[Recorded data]
---

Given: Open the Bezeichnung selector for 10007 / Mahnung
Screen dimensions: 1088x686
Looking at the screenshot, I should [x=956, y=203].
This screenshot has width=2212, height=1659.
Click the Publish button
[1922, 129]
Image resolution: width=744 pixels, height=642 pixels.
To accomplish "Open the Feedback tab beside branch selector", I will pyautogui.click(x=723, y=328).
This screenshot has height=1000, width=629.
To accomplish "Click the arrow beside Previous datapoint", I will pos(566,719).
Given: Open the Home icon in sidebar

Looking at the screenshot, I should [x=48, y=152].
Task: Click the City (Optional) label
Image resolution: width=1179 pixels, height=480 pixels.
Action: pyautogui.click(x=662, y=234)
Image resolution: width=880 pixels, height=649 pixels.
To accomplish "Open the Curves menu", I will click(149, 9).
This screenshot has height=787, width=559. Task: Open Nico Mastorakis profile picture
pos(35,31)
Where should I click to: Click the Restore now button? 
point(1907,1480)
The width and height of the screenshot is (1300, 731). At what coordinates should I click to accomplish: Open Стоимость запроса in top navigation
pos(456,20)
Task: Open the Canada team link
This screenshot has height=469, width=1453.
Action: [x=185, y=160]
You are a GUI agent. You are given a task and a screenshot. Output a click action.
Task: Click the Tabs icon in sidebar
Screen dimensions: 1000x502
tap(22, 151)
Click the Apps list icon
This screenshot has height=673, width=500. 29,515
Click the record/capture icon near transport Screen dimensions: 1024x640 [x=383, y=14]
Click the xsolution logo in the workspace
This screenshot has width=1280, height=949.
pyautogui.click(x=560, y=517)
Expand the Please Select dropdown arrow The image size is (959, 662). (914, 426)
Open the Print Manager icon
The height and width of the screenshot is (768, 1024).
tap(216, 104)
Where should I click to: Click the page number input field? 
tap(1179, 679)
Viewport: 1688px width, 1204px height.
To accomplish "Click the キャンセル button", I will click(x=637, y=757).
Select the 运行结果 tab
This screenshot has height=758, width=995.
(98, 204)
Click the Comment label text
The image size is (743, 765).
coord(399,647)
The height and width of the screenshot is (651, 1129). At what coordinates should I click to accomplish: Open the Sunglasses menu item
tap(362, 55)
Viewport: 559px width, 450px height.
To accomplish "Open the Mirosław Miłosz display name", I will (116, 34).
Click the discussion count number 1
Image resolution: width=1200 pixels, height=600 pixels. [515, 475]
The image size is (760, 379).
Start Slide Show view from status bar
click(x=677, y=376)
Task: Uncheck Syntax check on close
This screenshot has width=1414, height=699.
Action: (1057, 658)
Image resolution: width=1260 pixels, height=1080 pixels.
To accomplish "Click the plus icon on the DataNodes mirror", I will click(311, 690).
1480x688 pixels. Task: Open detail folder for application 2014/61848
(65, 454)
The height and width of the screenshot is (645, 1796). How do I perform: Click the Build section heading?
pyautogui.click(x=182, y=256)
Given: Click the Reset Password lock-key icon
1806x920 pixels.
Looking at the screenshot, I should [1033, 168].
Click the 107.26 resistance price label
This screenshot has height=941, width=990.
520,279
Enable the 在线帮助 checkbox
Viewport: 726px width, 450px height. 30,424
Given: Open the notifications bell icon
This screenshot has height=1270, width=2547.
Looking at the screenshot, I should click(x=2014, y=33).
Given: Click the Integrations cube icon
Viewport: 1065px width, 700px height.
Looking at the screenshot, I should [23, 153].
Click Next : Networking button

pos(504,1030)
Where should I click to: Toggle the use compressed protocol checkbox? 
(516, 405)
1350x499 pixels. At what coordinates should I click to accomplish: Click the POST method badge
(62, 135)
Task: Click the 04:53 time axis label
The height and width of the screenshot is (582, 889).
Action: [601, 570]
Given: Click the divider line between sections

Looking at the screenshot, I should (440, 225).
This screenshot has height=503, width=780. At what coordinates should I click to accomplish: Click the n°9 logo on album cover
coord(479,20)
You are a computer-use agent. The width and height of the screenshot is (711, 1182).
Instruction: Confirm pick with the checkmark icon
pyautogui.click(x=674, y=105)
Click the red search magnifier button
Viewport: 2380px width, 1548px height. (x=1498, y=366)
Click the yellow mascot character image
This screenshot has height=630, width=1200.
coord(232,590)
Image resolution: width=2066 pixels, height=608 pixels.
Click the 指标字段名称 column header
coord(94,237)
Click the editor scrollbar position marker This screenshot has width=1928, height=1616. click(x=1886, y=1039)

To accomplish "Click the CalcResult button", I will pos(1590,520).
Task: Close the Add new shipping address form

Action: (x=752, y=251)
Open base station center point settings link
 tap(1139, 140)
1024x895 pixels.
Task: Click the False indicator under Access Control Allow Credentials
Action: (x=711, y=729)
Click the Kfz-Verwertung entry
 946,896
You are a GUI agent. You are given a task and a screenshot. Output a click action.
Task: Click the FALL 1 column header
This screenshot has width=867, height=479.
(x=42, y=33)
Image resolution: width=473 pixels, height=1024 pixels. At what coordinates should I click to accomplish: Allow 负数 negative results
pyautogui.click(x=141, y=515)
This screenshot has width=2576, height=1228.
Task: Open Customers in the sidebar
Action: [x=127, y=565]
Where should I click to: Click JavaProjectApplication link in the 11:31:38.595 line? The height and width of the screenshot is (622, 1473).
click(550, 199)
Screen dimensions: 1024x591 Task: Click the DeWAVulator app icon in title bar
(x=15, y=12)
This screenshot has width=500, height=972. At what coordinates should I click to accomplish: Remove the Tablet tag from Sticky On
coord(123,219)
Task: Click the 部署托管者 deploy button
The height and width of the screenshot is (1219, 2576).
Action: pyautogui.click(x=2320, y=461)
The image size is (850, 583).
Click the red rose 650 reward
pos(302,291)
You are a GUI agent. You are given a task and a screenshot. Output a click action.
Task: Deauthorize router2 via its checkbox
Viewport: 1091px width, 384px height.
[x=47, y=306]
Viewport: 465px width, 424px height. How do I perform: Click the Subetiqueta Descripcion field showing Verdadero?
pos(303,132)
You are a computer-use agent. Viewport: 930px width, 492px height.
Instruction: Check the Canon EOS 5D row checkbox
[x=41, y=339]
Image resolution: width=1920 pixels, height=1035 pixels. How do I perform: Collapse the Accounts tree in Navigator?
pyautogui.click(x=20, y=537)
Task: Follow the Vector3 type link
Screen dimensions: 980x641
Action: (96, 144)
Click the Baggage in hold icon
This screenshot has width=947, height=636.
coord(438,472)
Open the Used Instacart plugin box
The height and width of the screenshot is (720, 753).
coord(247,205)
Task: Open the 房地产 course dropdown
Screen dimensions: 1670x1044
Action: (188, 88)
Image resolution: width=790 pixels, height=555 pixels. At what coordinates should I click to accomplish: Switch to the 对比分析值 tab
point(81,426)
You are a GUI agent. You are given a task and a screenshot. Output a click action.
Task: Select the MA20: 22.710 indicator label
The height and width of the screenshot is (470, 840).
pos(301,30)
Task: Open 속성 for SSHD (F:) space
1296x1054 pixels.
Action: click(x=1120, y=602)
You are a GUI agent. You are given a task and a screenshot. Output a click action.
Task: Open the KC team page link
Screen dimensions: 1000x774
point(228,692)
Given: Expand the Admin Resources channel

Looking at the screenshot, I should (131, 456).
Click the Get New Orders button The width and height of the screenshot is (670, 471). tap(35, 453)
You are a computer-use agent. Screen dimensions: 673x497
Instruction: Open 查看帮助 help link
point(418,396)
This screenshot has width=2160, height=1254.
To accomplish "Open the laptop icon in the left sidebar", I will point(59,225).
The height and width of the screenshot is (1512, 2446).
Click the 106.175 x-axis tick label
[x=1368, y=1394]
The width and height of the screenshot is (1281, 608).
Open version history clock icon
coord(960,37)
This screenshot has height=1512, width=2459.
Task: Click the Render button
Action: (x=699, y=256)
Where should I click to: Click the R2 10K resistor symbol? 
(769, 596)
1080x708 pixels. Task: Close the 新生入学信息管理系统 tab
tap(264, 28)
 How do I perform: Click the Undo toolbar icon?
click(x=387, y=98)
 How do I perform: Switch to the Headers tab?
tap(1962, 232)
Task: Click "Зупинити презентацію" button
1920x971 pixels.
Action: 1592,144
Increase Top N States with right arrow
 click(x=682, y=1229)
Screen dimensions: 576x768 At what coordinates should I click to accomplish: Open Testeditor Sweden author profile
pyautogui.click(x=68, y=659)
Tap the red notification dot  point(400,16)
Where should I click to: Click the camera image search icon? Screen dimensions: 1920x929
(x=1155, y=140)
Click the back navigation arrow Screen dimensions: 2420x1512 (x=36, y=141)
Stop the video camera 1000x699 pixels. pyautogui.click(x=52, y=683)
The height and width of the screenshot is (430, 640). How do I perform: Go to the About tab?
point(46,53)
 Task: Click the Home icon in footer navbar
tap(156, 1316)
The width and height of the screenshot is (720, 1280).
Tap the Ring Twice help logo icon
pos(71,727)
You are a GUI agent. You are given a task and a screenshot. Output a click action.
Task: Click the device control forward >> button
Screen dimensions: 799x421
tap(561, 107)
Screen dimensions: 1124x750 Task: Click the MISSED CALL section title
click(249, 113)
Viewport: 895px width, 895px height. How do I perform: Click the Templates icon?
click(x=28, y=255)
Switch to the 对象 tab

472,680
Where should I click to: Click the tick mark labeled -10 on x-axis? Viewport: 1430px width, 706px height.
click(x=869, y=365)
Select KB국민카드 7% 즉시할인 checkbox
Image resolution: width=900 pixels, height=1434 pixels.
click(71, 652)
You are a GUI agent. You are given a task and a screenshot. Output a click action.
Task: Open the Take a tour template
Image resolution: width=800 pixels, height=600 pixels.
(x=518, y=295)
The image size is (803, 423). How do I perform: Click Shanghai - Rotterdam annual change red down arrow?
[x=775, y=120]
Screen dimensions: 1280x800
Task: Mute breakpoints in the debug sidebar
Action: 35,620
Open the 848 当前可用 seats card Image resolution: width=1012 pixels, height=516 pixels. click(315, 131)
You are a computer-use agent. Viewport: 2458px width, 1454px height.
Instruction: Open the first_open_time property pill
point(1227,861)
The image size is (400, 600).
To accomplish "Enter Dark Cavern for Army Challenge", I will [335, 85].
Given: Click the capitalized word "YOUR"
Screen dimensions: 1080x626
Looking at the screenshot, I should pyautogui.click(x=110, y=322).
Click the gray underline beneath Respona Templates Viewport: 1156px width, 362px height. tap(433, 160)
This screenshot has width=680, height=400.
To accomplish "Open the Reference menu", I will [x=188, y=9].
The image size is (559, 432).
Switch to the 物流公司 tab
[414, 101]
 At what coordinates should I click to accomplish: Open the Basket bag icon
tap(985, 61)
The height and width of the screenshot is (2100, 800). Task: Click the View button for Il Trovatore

---

## Problem description
Write out the records verbatim, from their first line through the line containing "Looking at the screenshot, I should [x=48, y=152].", including that line, and nothing more.

## Problem solution
Given: Open the Bezeichnung selector for 10007 / Mahnung
Screen dimensions: 1088x686
Looking at the screenshot, I should [x=956, y=203].
This screenshot has width=2212, height=1659.
Click the Publish button
[1922, 129]
Image resolution: width=744 pixels, height=642 pixels.
To accomplish "Open the Feedback tab beside branch selector", I will pyautogui.click(x=723, y=328).
This screenshot has height=1000, width=629.
To accomplish "Click the arrow beside Previous datapoint", I will pos(566,719).
Given: Open the Home icon in sidebar

Looking at the screenshot, I should [x=48, y=152].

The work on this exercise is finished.